All I knew about Nuremberg was that Nazi war criminals were tried and convicted there after World War 2. I didn’t know until we stood surrounded by it that Hitler had constructed a colosseum with 50,000 seats, which he intended to be the biggest and most enduring monument in the world–to himself. Nuremberg had been one of his primary military bases and Nazi rallies were staged here. Literally staged because he required certain gestures and responses from his audience, sometimes having the army hold their arms out for hours.
It’s too expensive to tear down so it is just decaying in fit tribute to a monomaniac.
Our guide Patrick, a young student with a heavy German accent, gave us lots of information but he was hard to understand. His command of English was not nearly as good as that of Ursula in Bamberg. All his “v’s”for “victory” and everything else–he said a lot of them–came out as w’s, like a character from Dickens. Not that I minded but it was distracting. (Later I liked his referring to a section of the local castle as the place where the Prince Bishop “parked” his horses.)
He said by ninth grade every student in Germany must be taken on a tour of a concentration camp. I was glad to hear it. I hate the idea of exposing children to a knowledge of such evil but they must know about it to prevent it happening again. He gave us the names of two good movies about the trials: Judgment at Nuremberg and Nuremberg with Alec Baldwin. Since we didn’t go on the optional tour, I hope to rent these.

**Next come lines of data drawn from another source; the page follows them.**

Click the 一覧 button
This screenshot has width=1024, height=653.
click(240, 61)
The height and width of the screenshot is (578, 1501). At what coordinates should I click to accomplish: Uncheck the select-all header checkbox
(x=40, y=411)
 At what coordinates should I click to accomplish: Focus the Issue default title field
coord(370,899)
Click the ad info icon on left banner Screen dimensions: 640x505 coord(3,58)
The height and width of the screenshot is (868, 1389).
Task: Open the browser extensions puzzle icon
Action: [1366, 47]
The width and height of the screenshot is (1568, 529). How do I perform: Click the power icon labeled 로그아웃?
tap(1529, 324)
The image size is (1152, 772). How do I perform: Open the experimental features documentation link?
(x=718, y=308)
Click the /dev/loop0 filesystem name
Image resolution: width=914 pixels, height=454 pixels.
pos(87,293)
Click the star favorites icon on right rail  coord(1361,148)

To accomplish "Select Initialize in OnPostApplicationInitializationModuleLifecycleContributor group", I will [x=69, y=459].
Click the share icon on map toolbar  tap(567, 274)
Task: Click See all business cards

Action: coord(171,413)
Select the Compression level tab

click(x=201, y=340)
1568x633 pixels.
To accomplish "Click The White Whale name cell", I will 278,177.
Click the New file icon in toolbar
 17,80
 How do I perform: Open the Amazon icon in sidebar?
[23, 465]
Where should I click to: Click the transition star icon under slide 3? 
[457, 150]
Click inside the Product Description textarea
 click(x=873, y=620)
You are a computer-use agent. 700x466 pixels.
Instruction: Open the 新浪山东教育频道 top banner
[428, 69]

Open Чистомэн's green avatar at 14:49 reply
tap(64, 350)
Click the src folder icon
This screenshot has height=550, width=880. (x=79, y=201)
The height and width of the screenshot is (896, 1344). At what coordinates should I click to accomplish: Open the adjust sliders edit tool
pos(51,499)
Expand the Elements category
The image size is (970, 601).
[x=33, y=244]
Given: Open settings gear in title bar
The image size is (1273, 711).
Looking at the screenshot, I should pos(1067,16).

In Miltenberg (Day 5), we had had a reminder about the Nazi shadow that covered most of Europe 75 years ago. Our guide there told us there were 99 Jewish citizens in the town before the war. Of those, 88 chose to flee. The 11 who stayed ended up in the ovens at Auschwitz.
We kept climbing and found a bench in a park overlooking cemetery and city and sat thinking about what it would have been like to live here in Nazi-threatened Europe.
I remembered our guide’s account of one man’s response to a neo-Nazi rally scheduled for the town square one afternoon in 2006. Carefully orchestrated and highly publicized, the Nazis marched through the streets toward the square while 16,000 townspeople watched helplessly, bound by the German Republic’s right of free speech.
The Catholic church flanked the square which the brown shirts were now filling, setting up their sound system. Just before the program was about to begin, the Catholic priest rushed up to the bell tower and started hauling on the ropes. The clanging of the bells drowned out the Nazi ranting. Over and over and over he rang the bells, for a full hour, until the mob gave up in disgust and left to file a charge against him.
They fined the priest 5,000 Euros and the grateful townspeople paid it for him. He is Miltenberg’s hero–but I don’t think anyone knows his name.